You'll then be using your reverse proxy (nginx, nginx proxy manager, caddy, traefik, etc.), following their instructions on how to map a host to a docker container using the container name. Make sure you have a certificate for that host and you're almost done.

As of this writing, Brave doesn't support custom sync servers (unless you like to live dangerously and are running Brave Nightly), but there is a workaround. If you're on Windows, open your shortcut and for the Target, use something like:

"C:\Program Files\BraveSoftware\Brave-Browser\Application\brave.exe" --sync-url="https://sync.yourdomain.com/v2"

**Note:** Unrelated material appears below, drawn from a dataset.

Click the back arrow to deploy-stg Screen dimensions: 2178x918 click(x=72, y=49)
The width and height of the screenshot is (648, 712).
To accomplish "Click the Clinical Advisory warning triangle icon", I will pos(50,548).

If you want to modify your Start Menu shortcut, it lives in ProgramData > Microsoft > Windows > Start Menu > Programs, usually.

Start up Brave and go to brave://sync-internals. If you see your private server next to Server URL under Version info as "https://sync.yourdomain.com/v2"... GRATZ! You're all set to start your privately hosted sync chain. If not, read on!

When I started on this adventure, there was a bug in Brave that was stripped out the "/v2" from the Server URL. Don't need me to tell you That's Bad(tm). But there's (yet another) workaround. Using nginx, you'll have to add an additional location for that virtual host. It's going to look somewhat like this:

location / {
    # Bypass rewrite if URL is already correctly formatted
    if ($uri ~* ^/v2/command) {
        proxy_pass http://brave-go-sync:8295;
        break;
    }
    
    # Rewrite all other /command requests to /v2/command
    proxy_pass http://brave-go-sync:8295/v2;
    rewrite ^/command(/.*)? /v2/command$1 break;
}

Restart that host and now (hopefully) you're golden!

See? Didn't I say it was an adventure?